▸ EXERCISE PROMPT: Please reproduce exactly, and only, the line containing "You are a computer-use" and every line after it to the end of the records below, leaving out all pictures.

Stored items:
--------------------------------------------------
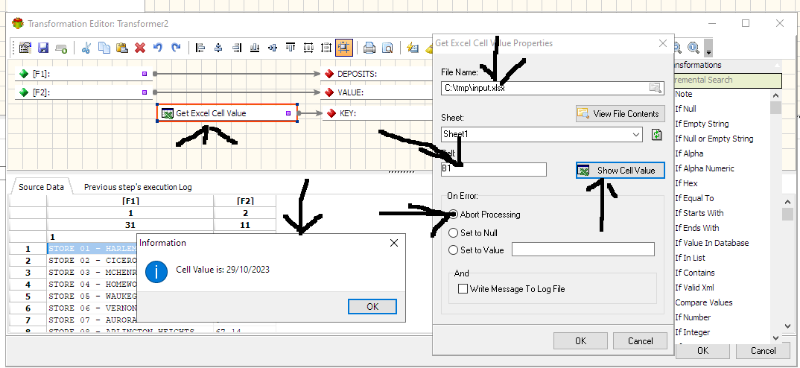Open the Sheet dropdown showing Sheet1

pyautogui.click(x=542, y=134)
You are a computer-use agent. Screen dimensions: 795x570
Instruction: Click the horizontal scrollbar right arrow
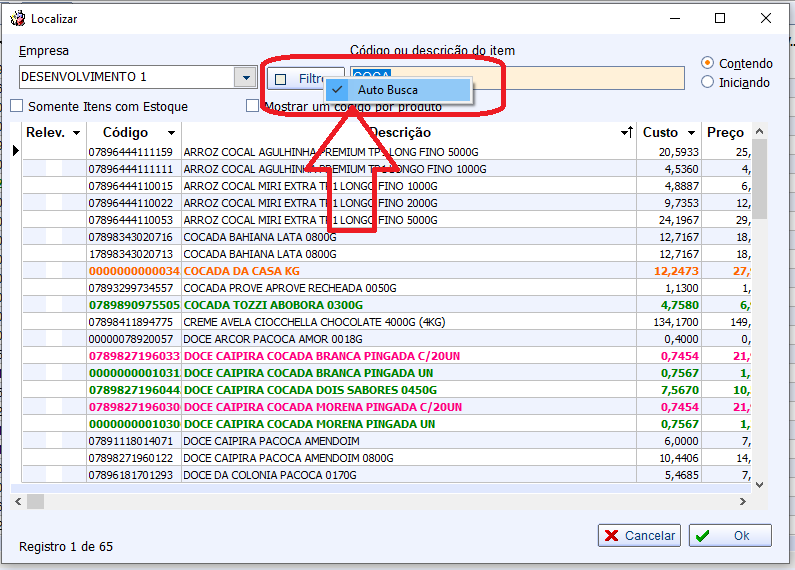743,501
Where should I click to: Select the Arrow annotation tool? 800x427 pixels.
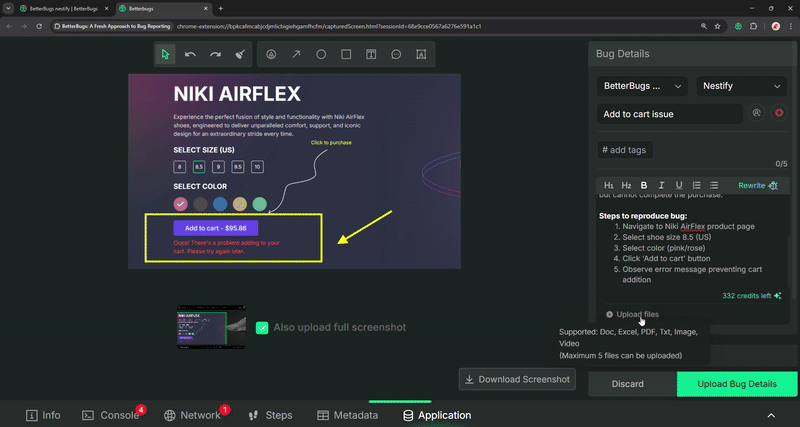(296, 54)
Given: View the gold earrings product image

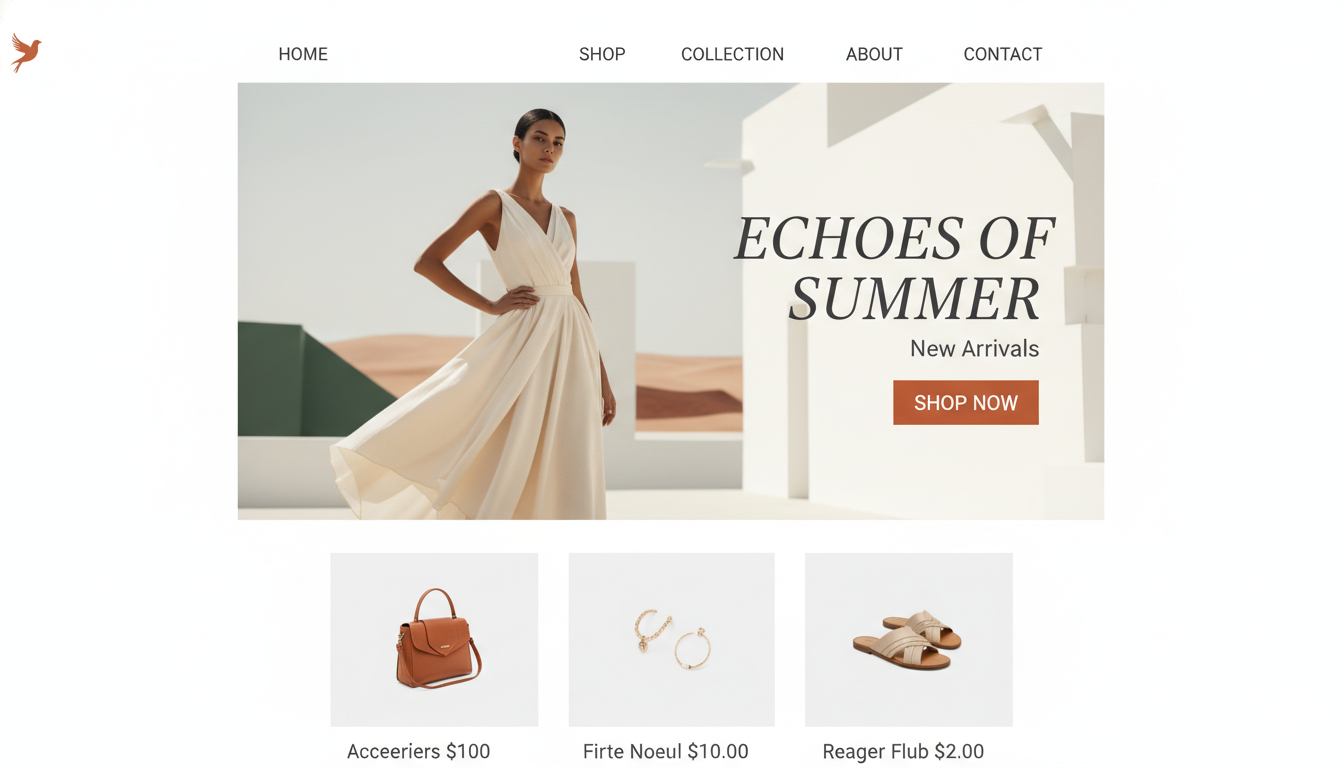Looking at the screenshot, I should pos(672,640).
--------------------------------------------------
▸ RESULT OF THIS TASK:
You are a computer-use agent. Screen dimensions: 795x570
Instruction: Click the horizontal scrollbar right arrow
743,501
Where should I click to: Select the Arrow annotation tool? 800x427 pixels.
(296, 54)
Given: View the gold earrings product image

Looking at the screenshot, I should pos(672,640).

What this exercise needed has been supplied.